Reproduce the following lines verbatim, every one of them, with nothing altered.

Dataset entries
# # # # #
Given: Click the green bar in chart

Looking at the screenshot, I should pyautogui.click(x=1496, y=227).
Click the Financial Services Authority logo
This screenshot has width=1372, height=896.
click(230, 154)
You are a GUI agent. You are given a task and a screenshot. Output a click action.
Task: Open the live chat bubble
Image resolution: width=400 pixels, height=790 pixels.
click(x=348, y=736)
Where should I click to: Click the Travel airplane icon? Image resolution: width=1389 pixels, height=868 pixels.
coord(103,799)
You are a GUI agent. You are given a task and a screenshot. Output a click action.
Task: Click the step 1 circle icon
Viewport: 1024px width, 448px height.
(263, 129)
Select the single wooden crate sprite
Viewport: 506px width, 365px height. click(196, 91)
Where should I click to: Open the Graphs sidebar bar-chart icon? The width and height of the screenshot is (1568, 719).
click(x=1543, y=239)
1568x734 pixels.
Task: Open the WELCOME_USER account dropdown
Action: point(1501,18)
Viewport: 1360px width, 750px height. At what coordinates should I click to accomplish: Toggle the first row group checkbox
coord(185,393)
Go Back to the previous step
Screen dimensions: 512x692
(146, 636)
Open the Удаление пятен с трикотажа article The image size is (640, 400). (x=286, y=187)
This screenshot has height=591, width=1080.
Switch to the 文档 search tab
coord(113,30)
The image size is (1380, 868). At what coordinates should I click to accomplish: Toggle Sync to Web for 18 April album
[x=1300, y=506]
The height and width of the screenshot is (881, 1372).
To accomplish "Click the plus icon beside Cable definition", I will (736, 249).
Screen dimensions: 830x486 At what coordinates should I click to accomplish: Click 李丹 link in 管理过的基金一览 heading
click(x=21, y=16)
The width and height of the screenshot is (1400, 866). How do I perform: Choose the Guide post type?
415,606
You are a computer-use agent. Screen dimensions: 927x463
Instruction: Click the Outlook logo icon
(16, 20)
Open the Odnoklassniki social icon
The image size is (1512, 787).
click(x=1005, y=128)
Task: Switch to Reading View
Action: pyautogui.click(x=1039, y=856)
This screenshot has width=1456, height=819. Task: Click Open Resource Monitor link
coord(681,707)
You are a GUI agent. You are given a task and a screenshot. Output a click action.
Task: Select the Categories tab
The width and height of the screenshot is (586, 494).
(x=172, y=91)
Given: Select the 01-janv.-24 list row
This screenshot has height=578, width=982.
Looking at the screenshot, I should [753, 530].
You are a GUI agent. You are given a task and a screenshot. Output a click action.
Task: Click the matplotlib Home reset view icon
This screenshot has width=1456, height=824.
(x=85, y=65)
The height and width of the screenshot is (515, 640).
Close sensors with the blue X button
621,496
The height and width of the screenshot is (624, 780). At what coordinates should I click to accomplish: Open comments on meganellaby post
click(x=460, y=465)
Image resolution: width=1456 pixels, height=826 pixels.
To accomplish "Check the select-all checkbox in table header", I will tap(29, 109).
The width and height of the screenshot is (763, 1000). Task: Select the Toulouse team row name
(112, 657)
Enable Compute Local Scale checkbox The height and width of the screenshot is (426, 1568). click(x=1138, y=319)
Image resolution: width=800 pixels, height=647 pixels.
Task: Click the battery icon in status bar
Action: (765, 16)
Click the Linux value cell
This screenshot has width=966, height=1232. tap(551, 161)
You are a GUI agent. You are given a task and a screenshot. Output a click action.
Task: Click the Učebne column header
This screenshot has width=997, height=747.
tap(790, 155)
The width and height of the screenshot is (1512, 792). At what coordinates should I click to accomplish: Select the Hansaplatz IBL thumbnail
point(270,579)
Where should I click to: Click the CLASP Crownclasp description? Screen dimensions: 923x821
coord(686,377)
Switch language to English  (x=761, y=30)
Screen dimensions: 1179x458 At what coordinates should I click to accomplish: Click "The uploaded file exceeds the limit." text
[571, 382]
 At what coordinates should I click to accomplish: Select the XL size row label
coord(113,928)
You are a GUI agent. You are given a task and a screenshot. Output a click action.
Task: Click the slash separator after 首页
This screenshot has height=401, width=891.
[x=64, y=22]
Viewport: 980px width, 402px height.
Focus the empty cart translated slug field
# # # # #
### WRITTEN SOLUTION
Given: Click the green bar in chart

Looking at the screenshot, I should pyautogui.click(x=1496, y=227).
Click the Financial Services Authority logo
This screenshot has width=1372, height=896.
click(230, 154)
You are a GUI agent. You are given a task and a screenshot. Output a click action.
Task: Open the live chat bubble
Image resolution: width=400 pixels, height=790 pixels.
click(x=348, y=736)
Where should I click to: Click the Travel airplane icon? Image resolution: width=1389 pixels, height=868 pixels.
coord(103,799)
You are a GUI agent. You are given a task and a screenshot. Output a click action.
Task: Click the step 1 circle icon
Viewport: 1024px width, 448px height.
(263, 129)
Select the single wooden crate sprite
Viewport: 506px width, 365px height. click(196, 91)
Where should I click to: Open the Graphs sidebar bar-chart icon? The width and height of the screenshot is (1568, 719).
click(x=1543, y=239)
1568x734 pixels.
Task: Open the WELCOME_USER account dropdown
Action: point(1501,18)
Viewport: 1360px width, 750px height. At what coordinates should I click to accomplish: Toggle the first row group checkbox
coord(185,393)
Go Back to the previous step
Screen dimensions: 512x692
(146, 636)
Open the Удаление пятен с трикотажа article The image size is (640, 400). (x=286, y=187)
This screenshot has height=591, width=1080.
Switch to the 文档 search tab
coord(113,30)
The image size is (1380, 868). At what coordinates should I click to accomplish: Toggle Sync to Web for 18 April album
[x=1300, y=506]
The height and width of the screenshot is (881, 1372).
To accomplish "Click the plus icon beside Cable definition", I will (736, 249).
Screen dimensions: 830x486 At what coordinates should I click to accomplish: Click 李丹 link in 管理过的基金一览 heading
click(x=21, y=16)
The width and height of the screenshot is (1400, 866). How do I perform: Choose the Guide post type?
415,606
You are a computer-use agent. Screen dimensions: 927x463
Instruction: Click the Outlook logo icon
(16, 20)
Open the Odnoklassniki social icon
The image size is (1512, 787).
click(x=1005, y=128)
Task: Switch to Reading View
Action: pyautogui.click(x=1039, y=856)
This screenshot has width=1456, height=819. Task: Click Open Resource Monitor link
coord(681,707)
You are a GUI agent. You are given a task and a screenshot. Output a click action.
Task: Select the Categories tab
The width and height of the screenshot is (586, 494).
(x=172, y=91)
Given: Select the 01-janv.-24 list row
This screenshot has height=578, width=982.
Looking at the screenshot, I should [753, 530].
You are a GUI agent. You are given a task and a screenshot. Output a click action.
Task: Click the matplotlib Home reset view icon
This screenshot has width=1456, height=824.
(x=85, y=65)
The height and width of the screenshot is (515, 640).
Close sensors with the blue X button
621,496
The height and width of the screenshot is (624, 780). At what coordinates should I click to accomplish: Open comments on meganellaby post
click(x=460, y=465)
Image resolution: width=1456 pixels, height=826 pixels.
To accomplish "Check the select-all checkbox in table header", I will tap(29, 109).
The width and height of the screenshot is (763, 1000). Task: Select the Toulouse team row name
(112, 657)
Enable Compute Local Scale checkbox The height and width of the screenshot is (426, 1568). click(x=1138, y=319)
Image resolution: width=800 pixels, height=647 pixels.
Task: Click the battery icon in status bar
Action: (765, 16)
Click the Linux value cell
This screenshot has width=966, height=1232. tap(551, 161)
You are a GUI agent. You are given a task and a screenshot. Output a click action.
Task: Click the Učebne column header
This screenshot has width=997, height=747.
tap(790, 155)
The width and height of the screenshot is (1512, 792). At what coordinates should I click to accomplish: Select the Hansaplatz IBL thumbnail
point(270,579)
Where should I click to: Click the CLASP Crownclasp description? Screen dimensions: 923x821
coord(686,377)
Switch language to English  (x=761, y=30)
Screen dimensions: 1179x458 At what coordinates should I click to accomplish: Click "The uploaded file exceeds the limit." text
[571, 382]
 At what coordinates should I click to accomplish: Select the XL size row label
coord(113,928)
You are a GUI agent. You are given a task and a screenshot. Output a click action.
Task: Click the slash separator after 首页
This screenshot has height=401, width=891.
[x=64, y=22]
Viewport: 980px width, 402px height.
Focus the empty cart translated slug field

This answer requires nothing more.